Response by poster: i'll try out all your other suggestions when I'm back at work on Monday. Keep them coming though!
posted by pootler at 4:34 AM on October 23, 2010


If the file is huge, check for:

A. An accidentally gigantic print range causing Excel to define the spreadsheet as huge.

B. Blank cells that are not empty, which is a common corruption issue. Go to the last row, say 4001, and manually delete all of the unused rows down to the bottom, which will be something like 65,534 (forget the exact number). Then do the same with the unused columns (there are 256 columns).
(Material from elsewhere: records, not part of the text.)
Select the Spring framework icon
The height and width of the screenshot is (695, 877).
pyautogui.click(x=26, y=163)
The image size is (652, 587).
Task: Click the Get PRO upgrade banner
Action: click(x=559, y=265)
Save and check size via properties.
C. Check for phantom links in blank cells within the active range.
D. If all else fails, copy the day range to a worksheet in a new file.
Oh and if it's on a network drive, try turning off file sharing.
posted by carmicha at 4:39 AM on October 23, 2010


If you're considering moving it to a database, can't go wrong with PHP and MySQL. If memory serves, Excel will export to csv and phpmyadmin will import it.

Et voila!
posted by Biru at 5:42 AM on October 23, 2010


Nthing that 4000 rows is not big. I do "cast of thousands" populations for my novels, this year I can tell you exactly what day in the last 60 years each of the relevant 8500 people died on, how old they were that day, if they won't die until after the story starts, etc., and the feeble XP machine I have does NOT spend five minutes doing a search.
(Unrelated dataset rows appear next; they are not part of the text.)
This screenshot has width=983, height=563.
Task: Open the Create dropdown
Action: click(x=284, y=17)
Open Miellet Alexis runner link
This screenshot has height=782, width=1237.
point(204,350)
I would save a local copy to rule out the server being an issue.
posted by SMPA at 5:44 AM on October 23, 2010 [2 favorites]


Best answer: The fact that you're saving it back and forth between two different file formats frequently may be a part of the problem, as well.

My experience is more with documents than with spreadsheets, which may be different, but every time you switch formats between Word and other things, there tends to be some cruft left behind that doesn't show up as anything in the file, but is still there bloating the file size, and getting interpreted into nothing on the page.

Given that you don't seem to need formatting, and everything is straight text or dates, I'd save the file as a CSV, rather than as excel or calc. That way, the only thing that gets saved will be the data you need.
posted by jacquilynne at 6:22 AM on October 23, 2010


Sometimes a simple 'Save As...' helps remove junk from a file.

It mostly just reduces file size, but if you're accessing this over a network drive over a slow network, size matters.
posted by mazola at 7:06 AM on October 23, 2010


Response by poster: I do need to be able to sort the fields, so saving in .csv isn't an option.

File sharing is already turned off.

I have no authority or ability to change anything on the computer itself re anti-virus programs etc, and I also have to use this file across about 5 different computers anyway. Don't think the overworked techies are going to want to do that for me. ;-)

So here's what I've done so far: Cleaned it up and got it down to about 3,400 entries. Saved a local copy as .ods. Selected a bunch of empty fields to the right and at the bottom and deleted everything that might be in them. The file WAS 371kb as an xls. Now it's 104kb as an ods. Now the response time is 2-4 seconds. Which I can probably live with. I'm beginning to suspect that it's a problem with the cpmputers and the network rather than the file.
Should I feel the urge to take an axe to the computer again, I'll work through the other suggestions as much as I can and have a look at turning it into a database.

Thank you all. You totally rock. :-)
posted by pootler at 8:44 AM on October 25, 2010


Saving it as .csv shouldn't make any difference to whether you can sort the fields or not. Once you open it back up in either Excel or Calc, you still have the same ability to sort the fields as you would have if you saved it natively.